On November 23, 2004, Endeavour International Corporation, through its subsidiary Endeavour Energy Norge AS, completed the acquisition of a majority interest in OER Oil AS (OER), a privately held Norwegian exploration and production company based in Oslo, for approximately US$27.6 million in cash. Following the closing, Endeavour holds the approximately 76 percent interest in OER previously held by Lundin Petroleum B.V.
Endeavour has previously announced that it has entered into agreements to acquire the remaining minority interests in OER. The acquisition of the minority interests is expected to close within 60 days subject to necessary government approvals.

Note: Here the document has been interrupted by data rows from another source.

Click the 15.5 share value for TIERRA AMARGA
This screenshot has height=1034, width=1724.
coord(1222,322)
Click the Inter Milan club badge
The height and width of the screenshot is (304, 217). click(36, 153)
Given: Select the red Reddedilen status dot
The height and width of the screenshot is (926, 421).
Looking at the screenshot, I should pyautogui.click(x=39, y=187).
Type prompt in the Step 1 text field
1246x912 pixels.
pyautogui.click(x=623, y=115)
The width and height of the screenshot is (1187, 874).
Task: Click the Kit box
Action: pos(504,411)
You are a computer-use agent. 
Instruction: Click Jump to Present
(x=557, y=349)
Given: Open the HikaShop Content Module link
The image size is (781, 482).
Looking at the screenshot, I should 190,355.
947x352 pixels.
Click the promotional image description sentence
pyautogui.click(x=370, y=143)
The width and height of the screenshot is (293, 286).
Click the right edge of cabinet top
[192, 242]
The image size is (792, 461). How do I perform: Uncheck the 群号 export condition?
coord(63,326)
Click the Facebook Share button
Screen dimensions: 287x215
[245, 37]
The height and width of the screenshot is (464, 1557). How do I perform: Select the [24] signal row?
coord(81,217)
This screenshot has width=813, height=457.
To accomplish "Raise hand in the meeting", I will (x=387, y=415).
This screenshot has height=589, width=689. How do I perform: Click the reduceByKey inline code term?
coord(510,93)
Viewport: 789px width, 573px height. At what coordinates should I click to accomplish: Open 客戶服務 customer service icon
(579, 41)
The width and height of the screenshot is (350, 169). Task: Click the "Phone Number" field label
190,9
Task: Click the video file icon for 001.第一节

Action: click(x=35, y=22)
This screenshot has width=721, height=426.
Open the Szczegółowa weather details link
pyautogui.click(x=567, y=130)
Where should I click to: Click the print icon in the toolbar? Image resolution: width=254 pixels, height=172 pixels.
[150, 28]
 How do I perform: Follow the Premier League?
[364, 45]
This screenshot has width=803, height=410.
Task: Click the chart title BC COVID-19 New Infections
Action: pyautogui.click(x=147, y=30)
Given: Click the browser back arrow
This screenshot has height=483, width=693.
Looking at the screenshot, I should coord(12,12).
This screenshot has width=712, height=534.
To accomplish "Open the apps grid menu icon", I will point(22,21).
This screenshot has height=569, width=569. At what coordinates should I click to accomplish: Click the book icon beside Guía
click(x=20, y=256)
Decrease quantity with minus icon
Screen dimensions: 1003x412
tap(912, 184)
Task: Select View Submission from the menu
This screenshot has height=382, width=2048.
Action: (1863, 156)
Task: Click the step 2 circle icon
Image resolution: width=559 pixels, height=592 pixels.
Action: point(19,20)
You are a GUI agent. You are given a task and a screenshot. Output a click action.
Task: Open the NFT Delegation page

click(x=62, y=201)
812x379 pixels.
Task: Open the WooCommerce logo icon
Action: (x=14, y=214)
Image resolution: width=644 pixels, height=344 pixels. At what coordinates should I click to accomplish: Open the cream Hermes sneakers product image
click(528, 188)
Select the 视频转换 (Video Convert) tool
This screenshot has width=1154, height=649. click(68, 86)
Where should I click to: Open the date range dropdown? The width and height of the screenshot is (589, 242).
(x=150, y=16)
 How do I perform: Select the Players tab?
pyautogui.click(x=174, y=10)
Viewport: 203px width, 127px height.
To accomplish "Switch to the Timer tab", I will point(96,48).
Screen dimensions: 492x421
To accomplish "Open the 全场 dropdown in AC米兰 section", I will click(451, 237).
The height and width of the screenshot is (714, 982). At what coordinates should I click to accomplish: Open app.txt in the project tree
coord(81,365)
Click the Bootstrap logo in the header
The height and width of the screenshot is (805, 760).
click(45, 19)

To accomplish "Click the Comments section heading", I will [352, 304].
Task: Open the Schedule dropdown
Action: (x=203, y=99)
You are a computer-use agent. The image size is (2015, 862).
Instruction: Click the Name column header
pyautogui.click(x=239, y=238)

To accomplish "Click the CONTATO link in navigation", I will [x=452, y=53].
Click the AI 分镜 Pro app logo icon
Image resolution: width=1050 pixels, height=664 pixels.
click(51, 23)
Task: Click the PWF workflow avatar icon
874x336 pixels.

The minority interests will be purchased for a combination of Endeavour common stock and cash.
OER’s asset base includes the following:
- A 4.4 percent working interest in the Brage field operated by Norsk Hydro.
- A 2.5 percent working interest in the Njord oil and gas field operated by Norsk Hydro.
- A 49 perce nt working interest in the Agat gas and condensate discovery operated by RWE.
- Exploration upside in the Brage, Njord and Agat areas.
- Tax benefits with an approximate future economic value of US$12 million.
Current production from OER net interests in the Brage and Njord fields is approximately 2,000 barrels of oil per day (BOPD).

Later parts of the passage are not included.